ENTRIES SHOWN: Begin

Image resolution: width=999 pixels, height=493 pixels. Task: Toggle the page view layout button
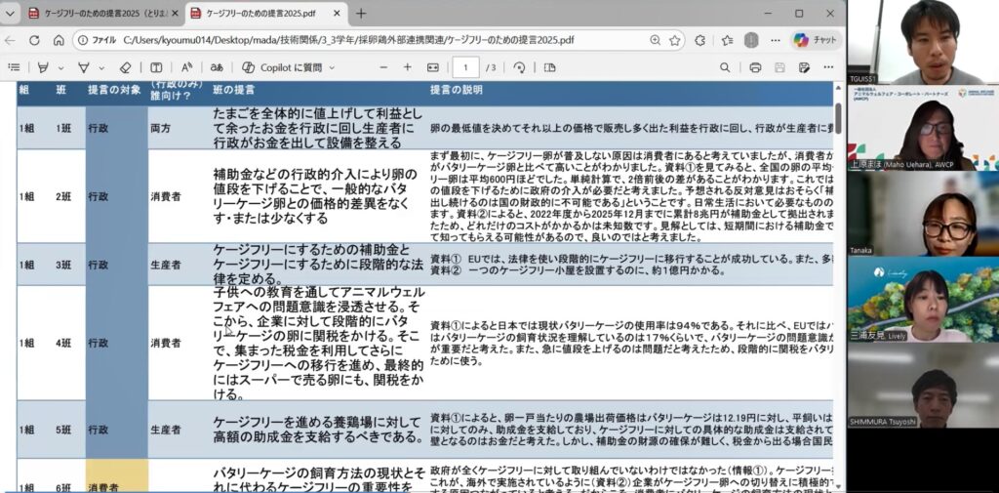(549, 67)
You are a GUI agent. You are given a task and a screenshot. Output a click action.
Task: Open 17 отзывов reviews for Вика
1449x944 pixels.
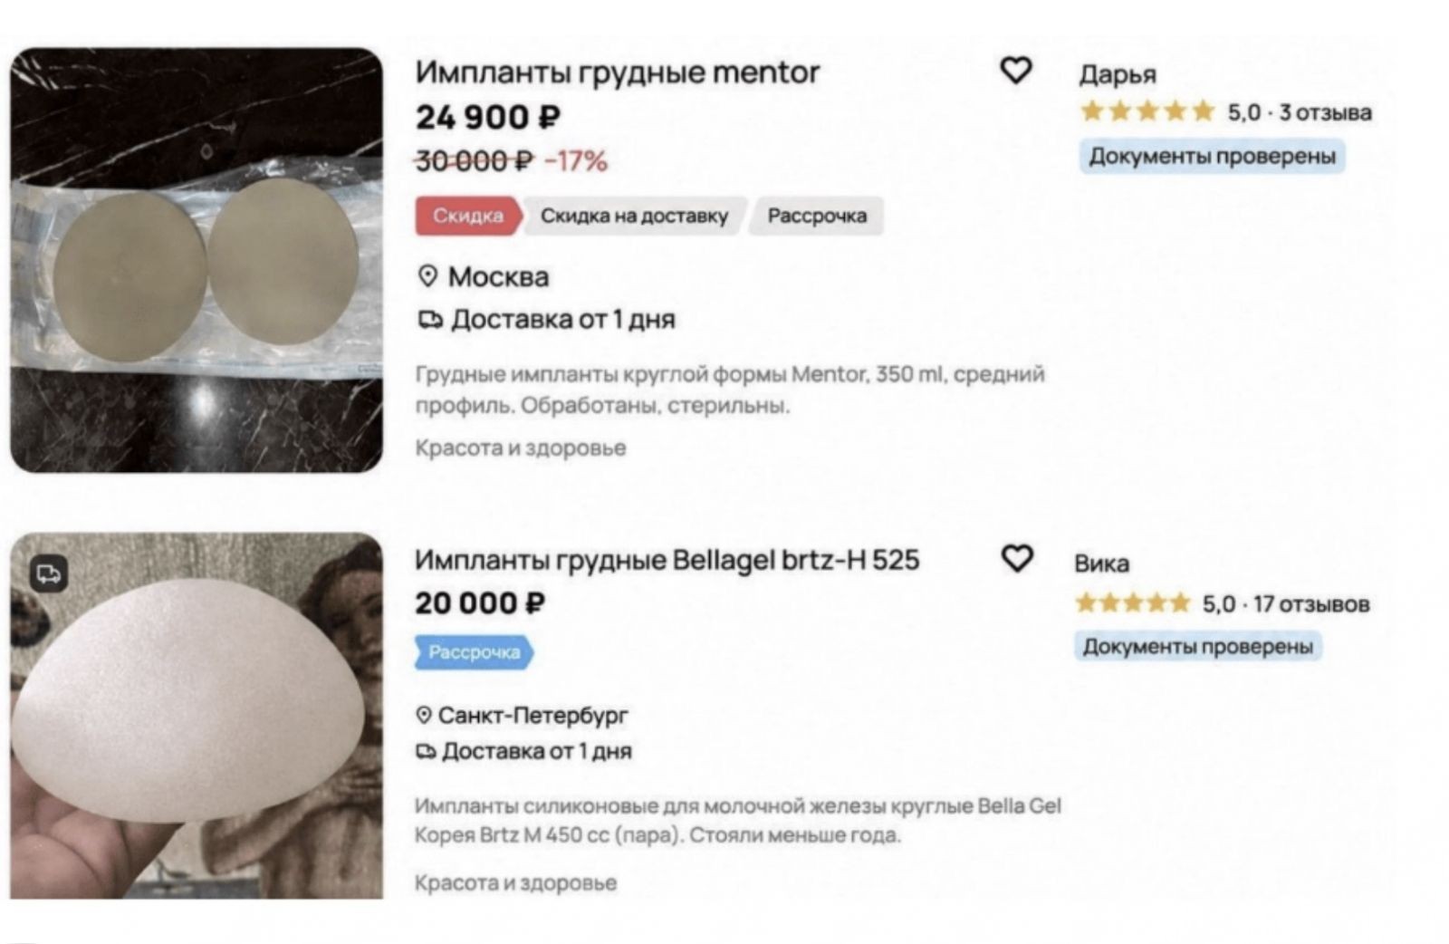(1311, 604)
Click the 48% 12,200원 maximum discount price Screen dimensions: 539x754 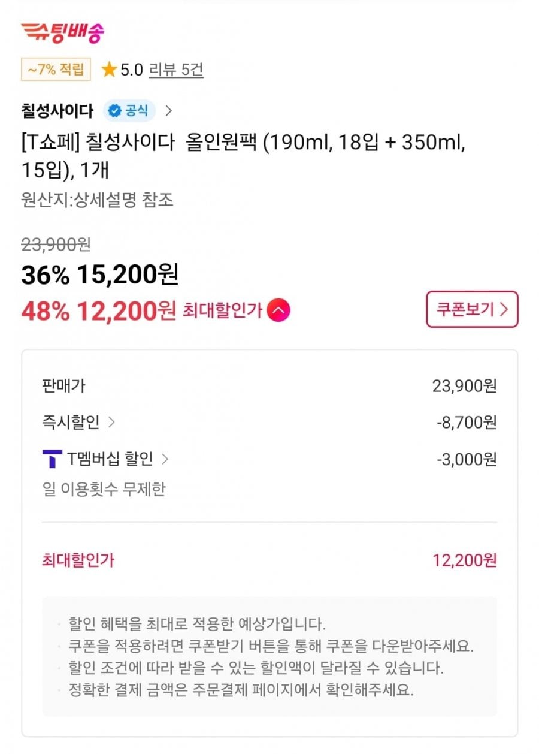pyautogui.click(x=99, y=310)
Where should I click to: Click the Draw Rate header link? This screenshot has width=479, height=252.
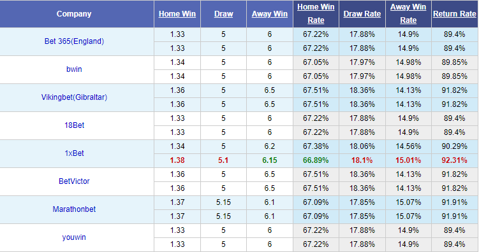(x=362, y=14)
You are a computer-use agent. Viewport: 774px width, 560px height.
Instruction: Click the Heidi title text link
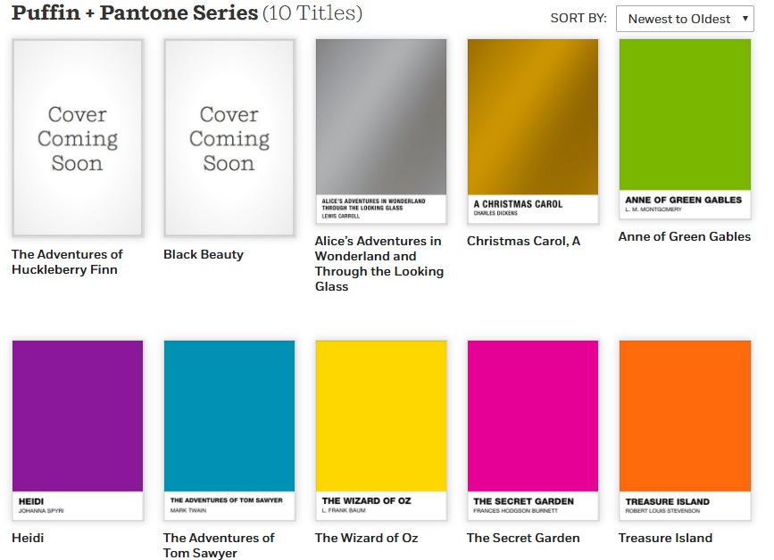28,539
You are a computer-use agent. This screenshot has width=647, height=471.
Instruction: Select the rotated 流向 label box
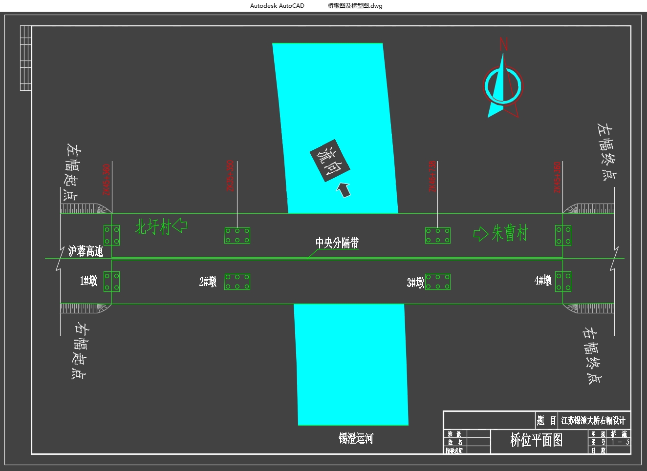[x=329, y=161]
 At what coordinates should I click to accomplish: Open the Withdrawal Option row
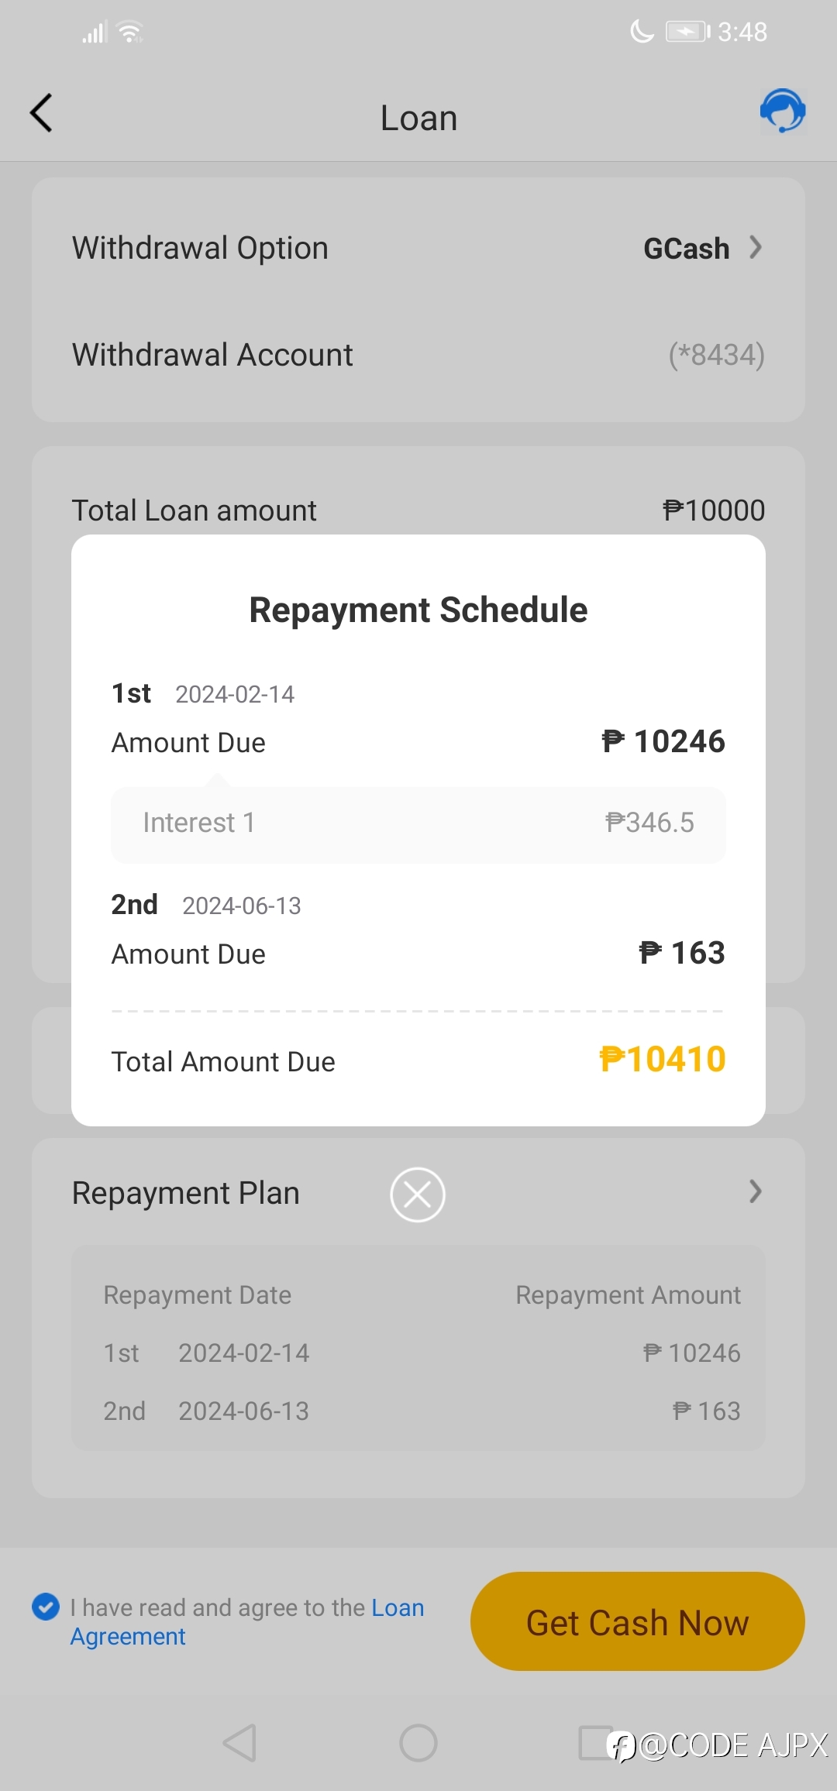(x=419, y=248)
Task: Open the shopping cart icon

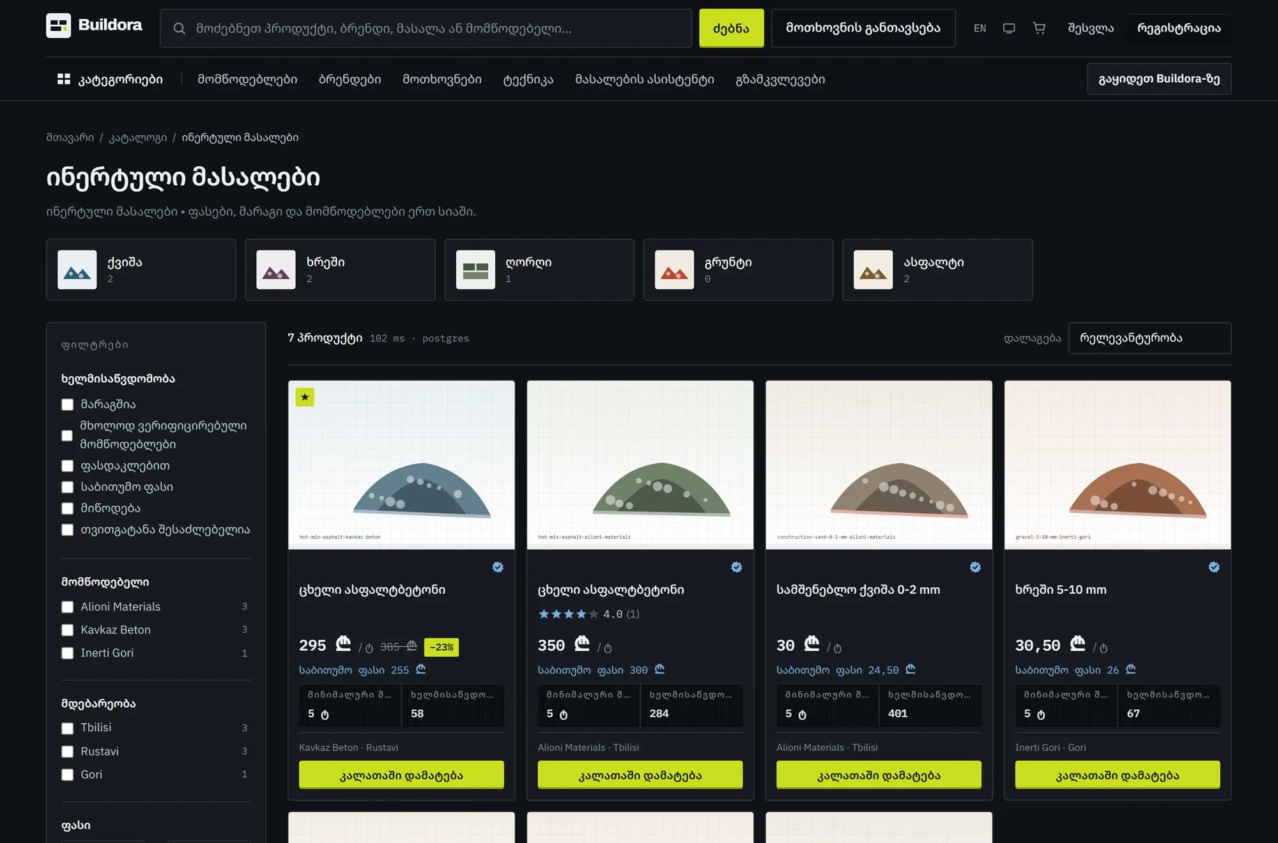Action: click(1039, 28)
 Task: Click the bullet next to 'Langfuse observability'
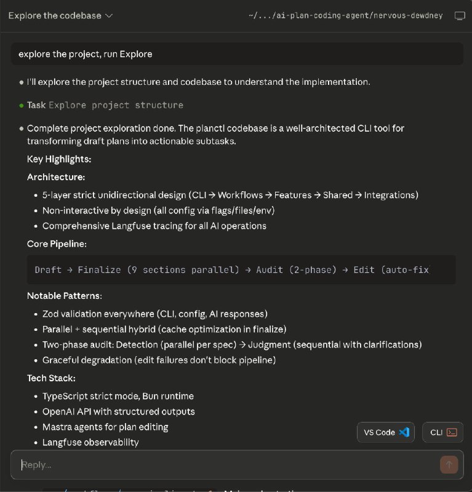(x=35, y=442)
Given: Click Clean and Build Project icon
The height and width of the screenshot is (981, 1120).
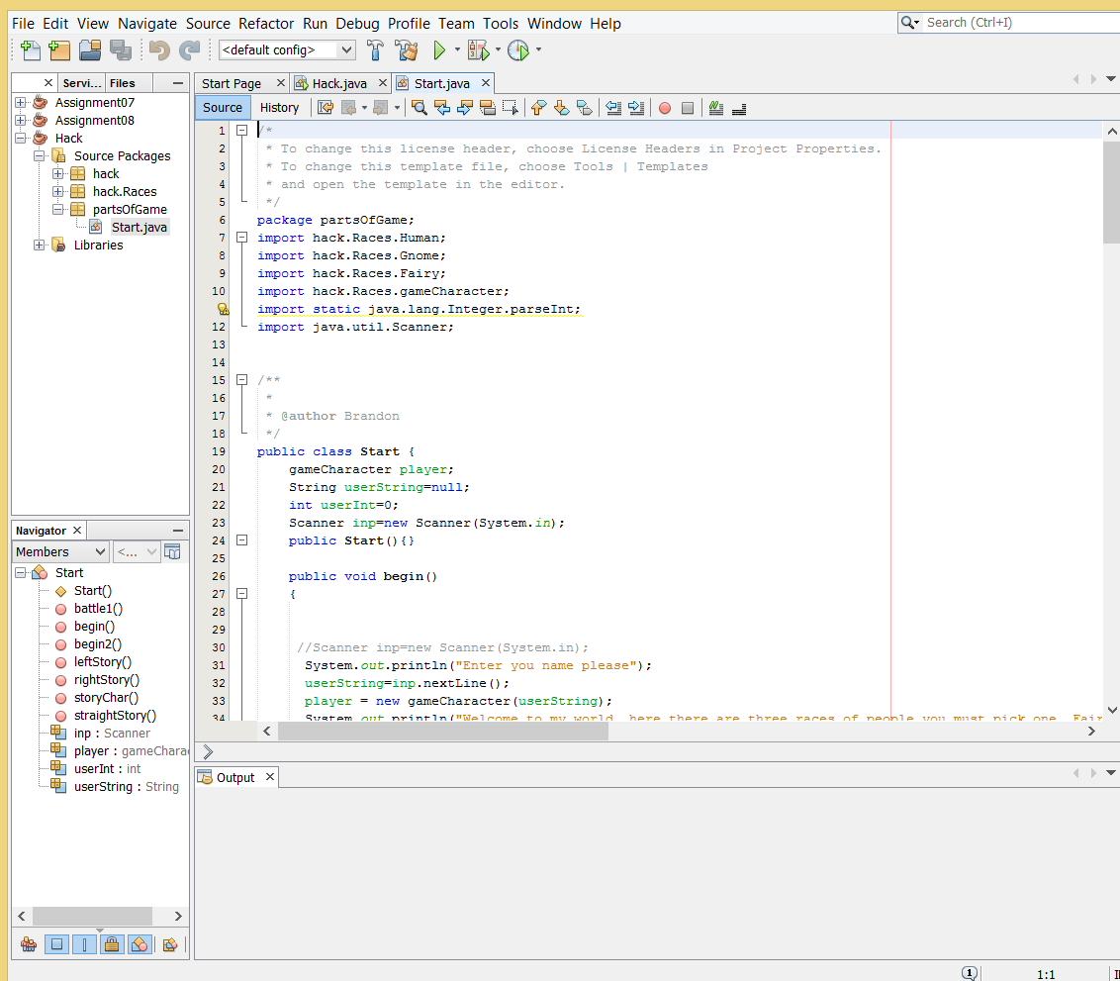Looking at the screenshot, I should pyautogui.click(x=406, y=50).
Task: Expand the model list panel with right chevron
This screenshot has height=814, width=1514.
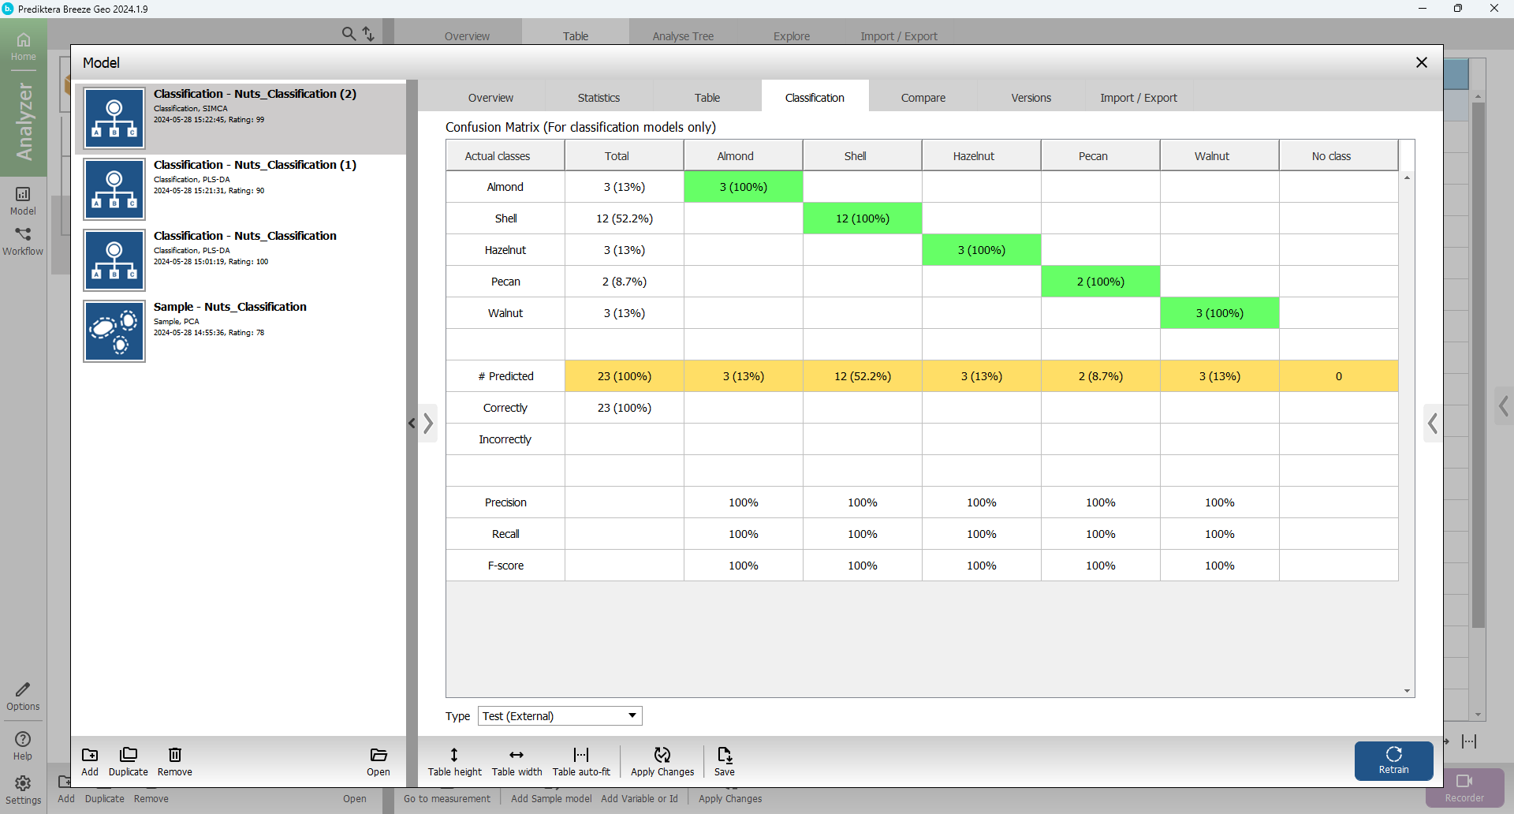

ENTRIES SHOWN: End

Would you restate word for word only the lines from the one containing "Where should I" to the final line of the material, both ends included, without any pictures?

Where should I click to: Click the Draw Rate header link? This screenshot has width=479, height=252.
(x=362, y=14)
You are a computer-use agent. Viewport: 774px width, 560px height.
Instruction: Click the Heidi title text link
28,539
You are a computer-use agent. This screenshot has width=647, height=471.
Instruction: Select the rotated 流向 label box
[x=329, y=161]
 At what coordinates should I click to accomplish: Open the Withdrawal Option row
(x=419, y=248)
Task: Open the shopping cart icon

Action: click(1039, 28)
 Task: Click the bullet next to 'Langfuse observability'
(x=35, y=442)
Given: Click Clean and Build Project icon
The height and width of the screenshot is (981, 1120).
Looking at the screenshot, I should pyautogui.click(x=406, y=50).
Task: Expand the model list panel with right chevron
This screenshot has height=814, width=1514.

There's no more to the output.